Historian Jack Sanders found a number of surprises in his research. Mr. Sanders’ recent research reveals that the Armstrongs not only operated a Ridgefield station on the Underground Railroad, but their grandsons were among the many Black soldiers who fought and died in the Civil War. He introduces other Black families who lived on Ned’s Mountain and also sent sons to the 29th Regiment (Colored) of Connecticut Volunteers.

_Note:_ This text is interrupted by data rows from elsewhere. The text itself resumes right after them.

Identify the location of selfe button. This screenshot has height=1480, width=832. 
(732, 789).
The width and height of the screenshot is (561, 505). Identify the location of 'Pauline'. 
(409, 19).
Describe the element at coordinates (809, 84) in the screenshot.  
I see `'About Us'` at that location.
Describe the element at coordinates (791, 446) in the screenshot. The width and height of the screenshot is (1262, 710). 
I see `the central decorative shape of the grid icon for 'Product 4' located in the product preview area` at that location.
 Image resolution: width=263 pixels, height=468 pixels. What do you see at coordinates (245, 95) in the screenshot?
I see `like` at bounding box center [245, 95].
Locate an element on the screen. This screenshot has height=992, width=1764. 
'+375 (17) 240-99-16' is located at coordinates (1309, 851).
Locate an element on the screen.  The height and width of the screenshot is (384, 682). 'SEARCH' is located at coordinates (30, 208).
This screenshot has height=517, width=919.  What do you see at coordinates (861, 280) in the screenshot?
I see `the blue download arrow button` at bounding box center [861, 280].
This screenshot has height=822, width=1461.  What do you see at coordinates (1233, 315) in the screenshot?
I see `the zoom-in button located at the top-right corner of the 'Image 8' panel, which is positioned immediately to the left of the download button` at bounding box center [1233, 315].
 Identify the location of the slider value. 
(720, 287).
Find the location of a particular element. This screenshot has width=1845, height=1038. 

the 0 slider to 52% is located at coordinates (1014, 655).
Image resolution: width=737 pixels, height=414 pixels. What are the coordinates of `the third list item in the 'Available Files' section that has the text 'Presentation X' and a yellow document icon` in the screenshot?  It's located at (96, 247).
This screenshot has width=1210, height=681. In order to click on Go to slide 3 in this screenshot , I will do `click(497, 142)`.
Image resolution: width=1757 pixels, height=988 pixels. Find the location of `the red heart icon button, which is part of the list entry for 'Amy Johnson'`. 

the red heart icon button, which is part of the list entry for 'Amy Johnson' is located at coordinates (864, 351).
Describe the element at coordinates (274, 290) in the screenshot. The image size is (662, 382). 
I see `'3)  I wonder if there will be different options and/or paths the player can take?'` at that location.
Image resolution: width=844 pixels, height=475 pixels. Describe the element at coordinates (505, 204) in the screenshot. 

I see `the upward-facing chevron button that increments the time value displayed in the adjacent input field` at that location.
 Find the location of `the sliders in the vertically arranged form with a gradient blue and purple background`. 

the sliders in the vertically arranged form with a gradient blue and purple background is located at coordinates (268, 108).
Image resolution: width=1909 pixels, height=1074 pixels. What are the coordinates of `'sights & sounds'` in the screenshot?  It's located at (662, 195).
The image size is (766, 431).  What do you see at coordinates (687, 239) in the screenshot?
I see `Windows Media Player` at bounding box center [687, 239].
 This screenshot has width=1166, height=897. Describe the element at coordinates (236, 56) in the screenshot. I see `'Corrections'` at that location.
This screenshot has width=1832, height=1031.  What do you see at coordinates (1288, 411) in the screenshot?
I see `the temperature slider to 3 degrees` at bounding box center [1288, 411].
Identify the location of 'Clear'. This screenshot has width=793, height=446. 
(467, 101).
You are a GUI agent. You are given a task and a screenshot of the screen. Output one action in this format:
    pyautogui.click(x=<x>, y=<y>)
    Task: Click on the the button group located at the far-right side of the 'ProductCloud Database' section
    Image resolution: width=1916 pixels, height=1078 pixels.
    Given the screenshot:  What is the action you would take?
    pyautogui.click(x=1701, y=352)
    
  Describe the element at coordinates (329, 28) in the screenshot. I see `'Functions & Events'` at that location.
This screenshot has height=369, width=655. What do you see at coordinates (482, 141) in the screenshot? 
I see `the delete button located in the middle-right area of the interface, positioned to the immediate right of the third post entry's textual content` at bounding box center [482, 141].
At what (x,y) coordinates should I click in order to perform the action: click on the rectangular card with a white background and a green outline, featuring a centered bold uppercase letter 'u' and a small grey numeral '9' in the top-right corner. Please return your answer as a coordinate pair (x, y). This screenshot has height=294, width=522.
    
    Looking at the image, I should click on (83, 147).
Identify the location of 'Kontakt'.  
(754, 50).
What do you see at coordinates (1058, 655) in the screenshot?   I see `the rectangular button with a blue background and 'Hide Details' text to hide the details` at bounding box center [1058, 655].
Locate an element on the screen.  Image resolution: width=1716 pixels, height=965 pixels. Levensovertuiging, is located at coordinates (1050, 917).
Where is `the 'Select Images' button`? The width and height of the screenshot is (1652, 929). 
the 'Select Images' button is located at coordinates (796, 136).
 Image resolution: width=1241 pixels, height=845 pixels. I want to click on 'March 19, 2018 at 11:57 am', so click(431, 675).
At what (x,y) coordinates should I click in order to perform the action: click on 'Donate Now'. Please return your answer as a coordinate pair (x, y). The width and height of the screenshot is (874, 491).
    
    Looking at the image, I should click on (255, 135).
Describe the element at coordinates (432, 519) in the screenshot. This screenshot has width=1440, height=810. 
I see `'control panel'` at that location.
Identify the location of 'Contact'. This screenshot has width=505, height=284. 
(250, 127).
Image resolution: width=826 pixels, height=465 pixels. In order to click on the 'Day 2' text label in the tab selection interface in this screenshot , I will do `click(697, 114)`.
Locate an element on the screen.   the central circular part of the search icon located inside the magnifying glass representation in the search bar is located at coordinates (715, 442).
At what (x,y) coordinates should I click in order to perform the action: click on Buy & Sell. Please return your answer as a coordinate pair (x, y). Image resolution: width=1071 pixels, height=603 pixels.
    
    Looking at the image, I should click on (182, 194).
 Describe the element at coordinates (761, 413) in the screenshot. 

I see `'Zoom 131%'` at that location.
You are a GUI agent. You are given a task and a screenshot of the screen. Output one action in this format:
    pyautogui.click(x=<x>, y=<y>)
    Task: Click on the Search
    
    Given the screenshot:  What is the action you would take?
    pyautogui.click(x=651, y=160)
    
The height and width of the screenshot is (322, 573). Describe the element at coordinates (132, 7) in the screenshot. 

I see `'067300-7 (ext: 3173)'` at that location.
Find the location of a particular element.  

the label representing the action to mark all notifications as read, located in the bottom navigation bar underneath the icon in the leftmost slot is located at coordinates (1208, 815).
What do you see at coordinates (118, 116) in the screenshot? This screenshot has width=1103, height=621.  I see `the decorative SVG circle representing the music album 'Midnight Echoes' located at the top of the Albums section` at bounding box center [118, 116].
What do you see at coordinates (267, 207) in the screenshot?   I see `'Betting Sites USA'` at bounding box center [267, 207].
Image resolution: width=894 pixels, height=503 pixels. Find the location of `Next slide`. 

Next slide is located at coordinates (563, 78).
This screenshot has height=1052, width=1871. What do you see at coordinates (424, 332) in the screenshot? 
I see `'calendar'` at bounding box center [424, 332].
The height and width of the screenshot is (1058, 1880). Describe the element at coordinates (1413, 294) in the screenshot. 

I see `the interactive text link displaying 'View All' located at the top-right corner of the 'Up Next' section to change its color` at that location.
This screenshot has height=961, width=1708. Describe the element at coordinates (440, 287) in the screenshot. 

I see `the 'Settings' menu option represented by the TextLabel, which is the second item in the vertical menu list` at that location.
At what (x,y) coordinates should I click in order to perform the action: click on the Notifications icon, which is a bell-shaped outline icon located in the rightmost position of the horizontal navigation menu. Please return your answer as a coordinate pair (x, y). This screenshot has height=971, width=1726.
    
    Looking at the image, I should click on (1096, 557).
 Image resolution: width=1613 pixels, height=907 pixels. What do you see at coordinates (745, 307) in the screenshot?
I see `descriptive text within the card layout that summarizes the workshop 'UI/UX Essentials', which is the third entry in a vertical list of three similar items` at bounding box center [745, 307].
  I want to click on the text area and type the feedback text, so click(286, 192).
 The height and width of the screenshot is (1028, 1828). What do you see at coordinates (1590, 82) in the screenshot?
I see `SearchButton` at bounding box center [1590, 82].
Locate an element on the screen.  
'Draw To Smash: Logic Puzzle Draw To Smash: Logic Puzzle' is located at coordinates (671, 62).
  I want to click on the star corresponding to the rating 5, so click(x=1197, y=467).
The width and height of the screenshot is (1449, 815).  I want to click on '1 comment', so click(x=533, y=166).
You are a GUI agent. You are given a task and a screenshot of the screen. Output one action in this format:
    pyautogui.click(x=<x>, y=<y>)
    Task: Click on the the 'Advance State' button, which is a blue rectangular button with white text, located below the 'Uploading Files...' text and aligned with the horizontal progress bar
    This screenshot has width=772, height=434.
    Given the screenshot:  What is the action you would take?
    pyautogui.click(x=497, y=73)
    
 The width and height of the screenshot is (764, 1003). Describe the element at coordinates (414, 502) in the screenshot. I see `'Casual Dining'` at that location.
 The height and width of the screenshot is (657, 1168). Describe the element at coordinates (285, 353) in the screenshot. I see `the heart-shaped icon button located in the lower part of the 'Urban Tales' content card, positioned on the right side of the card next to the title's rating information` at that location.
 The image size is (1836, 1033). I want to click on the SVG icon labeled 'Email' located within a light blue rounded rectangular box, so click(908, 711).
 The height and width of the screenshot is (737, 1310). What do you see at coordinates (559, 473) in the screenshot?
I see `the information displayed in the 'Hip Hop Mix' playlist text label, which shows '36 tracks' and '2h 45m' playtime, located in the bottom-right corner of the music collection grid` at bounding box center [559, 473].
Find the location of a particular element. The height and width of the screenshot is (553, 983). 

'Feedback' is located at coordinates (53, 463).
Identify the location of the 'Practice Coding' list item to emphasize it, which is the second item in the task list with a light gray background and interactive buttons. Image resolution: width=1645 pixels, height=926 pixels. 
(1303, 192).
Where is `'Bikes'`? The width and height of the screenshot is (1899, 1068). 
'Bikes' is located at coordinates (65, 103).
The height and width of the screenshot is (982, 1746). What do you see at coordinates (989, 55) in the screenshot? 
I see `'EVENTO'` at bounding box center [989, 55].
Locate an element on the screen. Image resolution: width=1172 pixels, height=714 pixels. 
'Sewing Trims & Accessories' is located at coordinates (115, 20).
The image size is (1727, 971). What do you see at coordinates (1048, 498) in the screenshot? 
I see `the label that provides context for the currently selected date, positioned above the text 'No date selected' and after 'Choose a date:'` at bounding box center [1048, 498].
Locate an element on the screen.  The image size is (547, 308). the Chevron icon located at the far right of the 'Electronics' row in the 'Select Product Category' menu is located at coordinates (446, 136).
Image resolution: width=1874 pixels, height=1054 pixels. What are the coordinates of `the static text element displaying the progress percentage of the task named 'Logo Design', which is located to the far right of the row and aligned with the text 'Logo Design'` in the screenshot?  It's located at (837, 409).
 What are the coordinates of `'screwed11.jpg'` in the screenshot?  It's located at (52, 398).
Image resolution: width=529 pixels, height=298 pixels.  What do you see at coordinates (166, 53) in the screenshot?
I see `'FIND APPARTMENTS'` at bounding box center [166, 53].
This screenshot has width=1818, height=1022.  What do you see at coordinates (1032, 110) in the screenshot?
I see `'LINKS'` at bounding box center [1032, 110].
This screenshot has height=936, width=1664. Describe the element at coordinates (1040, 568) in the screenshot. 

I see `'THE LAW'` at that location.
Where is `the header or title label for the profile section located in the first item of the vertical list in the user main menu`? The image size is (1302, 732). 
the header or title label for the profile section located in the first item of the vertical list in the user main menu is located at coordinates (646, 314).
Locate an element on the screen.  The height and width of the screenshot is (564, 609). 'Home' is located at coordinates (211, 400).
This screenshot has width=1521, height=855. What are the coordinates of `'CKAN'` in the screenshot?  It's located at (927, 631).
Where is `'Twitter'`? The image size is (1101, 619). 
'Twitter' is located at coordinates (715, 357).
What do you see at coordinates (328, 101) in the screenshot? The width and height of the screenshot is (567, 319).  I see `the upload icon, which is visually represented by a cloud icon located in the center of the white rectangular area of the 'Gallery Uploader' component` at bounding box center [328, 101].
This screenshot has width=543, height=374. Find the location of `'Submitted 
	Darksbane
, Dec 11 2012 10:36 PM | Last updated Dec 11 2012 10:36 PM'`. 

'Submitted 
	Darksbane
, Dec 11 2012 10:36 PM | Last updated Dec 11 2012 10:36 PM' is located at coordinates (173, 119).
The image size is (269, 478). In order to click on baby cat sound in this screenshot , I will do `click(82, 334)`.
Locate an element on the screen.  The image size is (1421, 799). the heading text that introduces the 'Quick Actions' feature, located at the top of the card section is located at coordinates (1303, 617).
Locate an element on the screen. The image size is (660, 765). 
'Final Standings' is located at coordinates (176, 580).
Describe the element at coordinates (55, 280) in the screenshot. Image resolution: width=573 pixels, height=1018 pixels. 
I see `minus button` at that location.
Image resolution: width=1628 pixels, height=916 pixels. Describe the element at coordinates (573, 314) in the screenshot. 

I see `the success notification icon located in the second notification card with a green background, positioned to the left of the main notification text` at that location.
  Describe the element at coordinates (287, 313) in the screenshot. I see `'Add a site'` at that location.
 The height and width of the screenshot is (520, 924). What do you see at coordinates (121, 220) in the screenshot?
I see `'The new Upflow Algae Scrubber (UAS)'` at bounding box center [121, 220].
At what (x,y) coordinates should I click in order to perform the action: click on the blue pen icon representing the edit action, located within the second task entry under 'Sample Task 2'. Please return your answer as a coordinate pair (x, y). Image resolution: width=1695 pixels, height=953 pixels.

Newspaper articles, contemporaneous accounts, old maps, records of the Town of Ridgefield, census records and military records all provide pieces of this story of how Black Ridgefielders were able to assist the formerly enslaved on their journey north to safety and how some fought in the Civil War when the State of Connecticut finally permitted their service.
A Fairfield County native and graduate of Holy Cross, Jack Sanders retired in 2014 after 45 years as an editor of The Ridgefield Press. He’s written nine books on history and natural history, including Wicked Ridgefield, Ridgefield Chronicles, Hidden History of Ridgefield published by The History Press, The Secrets of Wildflowers (Lyons Press), Hedgemaids and Fairy Candles (McGraw-Hill), and Five Village Walks (Ridgefield Historical Society). He also created and administers the 10-year-old Old Ridgefield group on Facebook, which has more than 6,000 followers. He and his wife, Sally, a retired newspaper editor who is on the board of the Ridgefield Historical Society, live in a 250-year old farmhouse in Ridgefield.
This program is supported by CT Humanities and Fairfield County Bank.
This program was presented as a live webinar on Feb. 10, 2021 by the Ridgefield Historical Society with the Ridgefield Library and Ridgebury Congregational Church.